● **What to do**
All entries are to be retyped without alteration.

------------------------------------------------------------------------

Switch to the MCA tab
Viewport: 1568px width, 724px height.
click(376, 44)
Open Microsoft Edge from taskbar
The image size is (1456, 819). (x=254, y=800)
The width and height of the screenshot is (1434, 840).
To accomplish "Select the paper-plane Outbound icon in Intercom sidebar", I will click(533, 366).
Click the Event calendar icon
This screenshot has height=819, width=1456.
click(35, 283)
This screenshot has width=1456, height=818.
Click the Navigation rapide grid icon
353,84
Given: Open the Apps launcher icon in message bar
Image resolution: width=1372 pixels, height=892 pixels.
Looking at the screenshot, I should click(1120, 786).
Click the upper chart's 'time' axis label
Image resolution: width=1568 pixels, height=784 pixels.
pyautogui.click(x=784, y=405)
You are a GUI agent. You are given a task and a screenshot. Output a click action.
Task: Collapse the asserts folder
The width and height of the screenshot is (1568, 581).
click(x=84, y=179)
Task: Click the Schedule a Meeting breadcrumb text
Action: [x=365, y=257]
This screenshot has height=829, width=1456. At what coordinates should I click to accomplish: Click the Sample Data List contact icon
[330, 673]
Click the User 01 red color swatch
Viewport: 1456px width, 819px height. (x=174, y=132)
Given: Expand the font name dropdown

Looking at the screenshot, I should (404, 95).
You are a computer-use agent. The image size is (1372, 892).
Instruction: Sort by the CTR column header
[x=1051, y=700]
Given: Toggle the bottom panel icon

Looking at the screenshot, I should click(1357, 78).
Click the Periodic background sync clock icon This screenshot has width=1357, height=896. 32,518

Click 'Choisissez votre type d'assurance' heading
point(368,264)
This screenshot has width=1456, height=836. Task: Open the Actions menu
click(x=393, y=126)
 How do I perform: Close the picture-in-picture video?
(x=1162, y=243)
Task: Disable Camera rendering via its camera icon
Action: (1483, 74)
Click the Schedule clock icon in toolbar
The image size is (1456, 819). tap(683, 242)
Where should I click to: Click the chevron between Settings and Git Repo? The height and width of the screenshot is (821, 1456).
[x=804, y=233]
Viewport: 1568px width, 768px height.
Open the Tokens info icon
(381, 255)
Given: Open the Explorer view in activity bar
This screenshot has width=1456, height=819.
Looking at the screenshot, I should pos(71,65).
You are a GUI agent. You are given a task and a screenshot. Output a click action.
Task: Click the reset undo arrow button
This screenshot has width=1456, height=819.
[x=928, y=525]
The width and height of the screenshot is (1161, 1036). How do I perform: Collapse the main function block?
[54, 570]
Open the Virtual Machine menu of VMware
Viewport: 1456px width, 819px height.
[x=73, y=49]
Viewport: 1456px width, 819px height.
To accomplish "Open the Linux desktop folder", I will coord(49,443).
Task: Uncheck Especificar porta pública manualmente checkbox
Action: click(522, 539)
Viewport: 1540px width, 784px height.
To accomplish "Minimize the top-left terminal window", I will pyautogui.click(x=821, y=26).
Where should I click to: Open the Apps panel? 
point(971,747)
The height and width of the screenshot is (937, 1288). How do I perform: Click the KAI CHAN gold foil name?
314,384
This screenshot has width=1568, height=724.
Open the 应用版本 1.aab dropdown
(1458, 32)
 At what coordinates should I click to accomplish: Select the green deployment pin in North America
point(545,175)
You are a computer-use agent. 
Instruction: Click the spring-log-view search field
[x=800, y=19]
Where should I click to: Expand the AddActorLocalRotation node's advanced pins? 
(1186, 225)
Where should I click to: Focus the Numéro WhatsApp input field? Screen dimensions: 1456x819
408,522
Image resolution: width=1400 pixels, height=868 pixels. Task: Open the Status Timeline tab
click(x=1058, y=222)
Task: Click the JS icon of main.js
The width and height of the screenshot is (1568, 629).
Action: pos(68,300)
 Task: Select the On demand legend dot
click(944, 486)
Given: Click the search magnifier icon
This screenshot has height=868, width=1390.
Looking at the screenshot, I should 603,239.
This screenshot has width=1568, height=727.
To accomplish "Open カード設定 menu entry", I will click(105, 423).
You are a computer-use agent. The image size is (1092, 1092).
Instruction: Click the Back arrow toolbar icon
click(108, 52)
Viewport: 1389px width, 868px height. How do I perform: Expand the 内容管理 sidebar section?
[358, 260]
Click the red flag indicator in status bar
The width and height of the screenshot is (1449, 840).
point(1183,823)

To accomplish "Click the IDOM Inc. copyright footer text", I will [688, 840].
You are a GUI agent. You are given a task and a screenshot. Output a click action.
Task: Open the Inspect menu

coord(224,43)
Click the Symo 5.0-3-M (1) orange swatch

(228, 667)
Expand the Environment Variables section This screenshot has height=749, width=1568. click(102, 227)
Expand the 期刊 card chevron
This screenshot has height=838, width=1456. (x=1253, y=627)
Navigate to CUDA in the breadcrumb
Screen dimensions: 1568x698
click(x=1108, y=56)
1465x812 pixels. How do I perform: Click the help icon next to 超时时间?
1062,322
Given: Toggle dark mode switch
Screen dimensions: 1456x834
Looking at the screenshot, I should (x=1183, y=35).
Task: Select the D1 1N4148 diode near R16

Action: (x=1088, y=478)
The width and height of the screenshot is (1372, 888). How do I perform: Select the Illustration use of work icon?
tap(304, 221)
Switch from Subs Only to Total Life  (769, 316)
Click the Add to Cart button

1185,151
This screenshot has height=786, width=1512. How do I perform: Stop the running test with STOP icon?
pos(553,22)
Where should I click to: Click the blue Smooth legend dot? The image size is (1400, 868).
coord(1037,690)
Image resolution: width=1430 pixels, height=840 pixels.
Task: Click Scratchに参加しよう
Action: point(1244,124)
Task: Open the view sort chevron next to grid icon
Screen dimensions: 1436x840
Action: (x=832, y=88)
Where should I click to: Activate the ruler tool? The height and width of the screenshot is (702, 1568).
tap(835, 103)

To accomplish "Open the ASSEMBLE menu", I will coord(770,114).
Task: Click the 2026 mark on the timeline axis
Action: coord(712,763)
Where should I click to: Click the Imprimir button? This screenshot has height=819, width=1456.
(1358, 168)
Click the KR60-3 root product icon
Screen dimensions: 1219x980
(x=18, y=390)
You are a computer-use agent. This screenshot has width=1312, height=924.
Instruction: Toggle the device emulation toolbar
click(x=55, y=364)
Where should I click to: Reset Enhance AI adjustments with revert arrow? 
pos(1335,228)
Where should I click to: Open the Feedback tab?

------------------------------------------------------------------------

● **Result for this exercise**
Switch to the MCA tab
Viewport: 1568px width, 724px height.
click(376, 44)
Open Microsoft Edge from taskbar
The image size is (1456, 819). (x=254, y=800)
The width and height of the screenshot is (1434, 840).
To accomplish "Select the paper-plane Outbound icon in Intercom sidebar", I will click(533, 366).
Click the Event calendar icon
This screenshot has height=819, width=1456.
click(35, 283)
This screenshot has width=1456, height=818.
Click the Navigation rapide grid icon
353,84
Given: Open the Apps launcher icon in message bar
Image resolution: width=1372 pixels, height=892 pixels.
Looking at the screenshot, I should click(1120, 786).
Click the upper chart's 'time' axis label
Image resolution: width=1568 pixels, height=784 pixels.
pyautogui.click(x=784, y=405)
You are a GUI agent. You are given a task and a screenshot. Output a click action.
Task: Collapse the asserts folder
The width and height of the screenshot is (1568, 581).
click(x=84, y=179)
Task: Click the Schedule a Meeting breadcrumb text
Action: [x=365, y=257]
This screenshot has height=829, width=1456. At what coordinates should I click to accomplish: Click the Sample Data List contact icon
[330, 673]
Click the User 01 red color swatch
Viewport: 1456px width, 819px height. (x=174, y=132)
Given: Expand the font name dropdown

Looking at the screenshot, I should (404, 95).
You are a computer-use agent. The image size is (1372, 892).
Instruction: Sort by the CTR column header
[x=1051, y=700]
Given: Toggle the bottom panel icon

Looking at the screenshot, I should click(1357, 78).
Click the Periodic background sync clock icon This screenshot has width=1357, height=896. 32,518

Click 'Choisissez votre type d'assurance' heading
point(368,264)
This screenshot has width=1456, height=836. Task: Open the Actions menu
click(x=393, y=126)
 How do I perform: Close the picture-in-picture video?
(x=1162, y=243)
Task: Disable Camera rendering via its camera icon
Action: (1483, 74)
Click the Schedule clock icon in toolbar
The image size is (1456, 819). tap(683, 242)
Where should I click to: Click the chevron between Settings and Git Repo? The height and width of the screenshot is (821, 1456).
[x=804, y=233]
Viewport: 1568px width, 768px height.
Open the Tokens info icon
(381, 255)
Given: Open the Explorer view in activity bar
This screenshot has width=1456, height=819.
Looking at the screenshot, I should pos(71,65).
You are a GUI agent. You are given a task and a screenshot. Output a click action.
Task: Click the reset undo arrow button
This screenshot has width=1456, height=819.
[x=928, y=525]
The width and height of the screenshot is (1161, 1036). How do I perform: Collapse the main function block?
[54, 570]
Open the Virtual Machine menu of VMware
Viewport: 1456px width, 819px height.
[x=73, y=49]
Viewport: 1456px width, 819px height.
To accomplish "Open the Linux desktop folder", I will coord(49,443).
Task: Uncheck Especificar porta pública manualmente checkbox
Action: click(522, 539)
Viewport: 1540px width, 784px height.
To accomplish "Minimize the top-left terminal window", I will pyautogui.click(x=821, y=26).
Where should I click to: Open the Apps panel? 
point(971,747)
The height and width of the screenshot is (937, 1288). How do I perform: Click the KAI CHAN gold foil name?
314,384
This screenshot has width=1568, height=724.
Open the 应用版本 1.aab dropdown
(1458, 32)
 At what coordinates should I click to accomplish: Select the green deployment pin in North America
point(545,175)
You are a computer-use agent. 
Instruction: Click the spring-log-view search field
[x=800, y=19]
Where should I click to: Expand the AddActorLocalRotation node's advanced pins? 
(1186, 225)
Where should I click to: Focus the Numéro WhatsApp input field? Screen dimensions: 1456x819
408,522
Image resolution: width=1400 pixels, height=868 pixels. Task: Open the Status Timeline tab
click(x=1058, y=222)
Task: Click the JS icon of main.js
The width and height of the screenshot is (1568, 629).
Action: pos(68,300)
 Task: Select the On demand legend dot
click(944, 486)
Given: Click the search magnifier icon
This screenshot has height=868, width=1390.
Looking at the screenshot, I should 603,239.
This screenshot has width=1568, height=727.
To accomplish "Open カード設定 menu entry", I will click(105, 423).
You are a computer-use agent. The image size is (1092, 1092).
Instruction: Click the Back arrow toolbar icon
click(108, 52)
Viewport: 1389px width, 868px height. How do I perform: Expand the 内容管理 sidebar section?
[358, 260]
Click the red flag indicator in status bar
The width and height of the screenshot is (1449, 840).
point(1183,823)

To accomplish "Click the IDOM Inc. copyright footer text", I will [688, 840].
You are a GUI agent. You are given a task and a screenshot. Output a click action.
Task: Open the Inspect menu

coord(224,43)
Click the Symo 5.0-3-M (1) orange swatch

(228, 667)
Expand the Environment Variables section This screenshot has height=749, width=1568. click(102, 227)
Expand the 期刊 card chevron
This screenshot has height=838, width=1456. (x=1253, y=627)
Navigate to CUDA in the breadcrumb
Screen dimensions: 1568x698
click(x=1108, y=56)
1465x812 pixels. How do I perform: Click the help icon next to 超时时间?
1062,322
Given: Toggle dark mode switch
Screen dimensions: 1456x834
Looking at the screenshot, I should (x=1183, y=35).
Task: Select the D1 1N4148 diode near R16

Action: (x=1088, y=478)
The width and height of the screenshot is (1372, 888). How do I perform: Select the Illustration use of work icon?
tap(304, 221)
Switch from Subs Only to Total Life  (769, 316)
Click the Add to Cart button

1185,151
This screenshot has height=786, width=1512. How do I perform: Stop the running test with STOP icon?
pos(553,22)
Where should I click to: Click the blue Smooth legend dot? The image size is (1400, 868).
coord(1037,690)
Image resolution: width=1430 pixels, height=840 pixels.
Task: Click Scratchに参加しよう
Action: point(1244,124)
Task: Open the view sort chevron next to grid icon
Screen dimensions: 1436x840
Action: (x=832, y=88)
Where should I click to: Activate the ruler tool? The height and width of the screenshot is (702, 1568).
tap(835, 103)

To accomplish "Open the ASSEMBLE menu", I will coord(770,114).
Task: Click the 2026 mark on the timeline axis
Action: coord(712,763)
Where should I click to: Click the Imprimir button? This screenshot has height=819, width=1456.
(1358, 168)
Click the KR60-3 root product icon
Screen dimensions: 1219x980
(x=18, y=390)
You are a computer-use agent. This screenshot has width=1312, height=924.
Instruction: Toggle the device emulation toolbar
click(x=55, y=364)
Where should I click to: Reset Enhance AI adjustments with revert arrow? 
pos(1335,228)
Where should I click to: Open the Feedback tab?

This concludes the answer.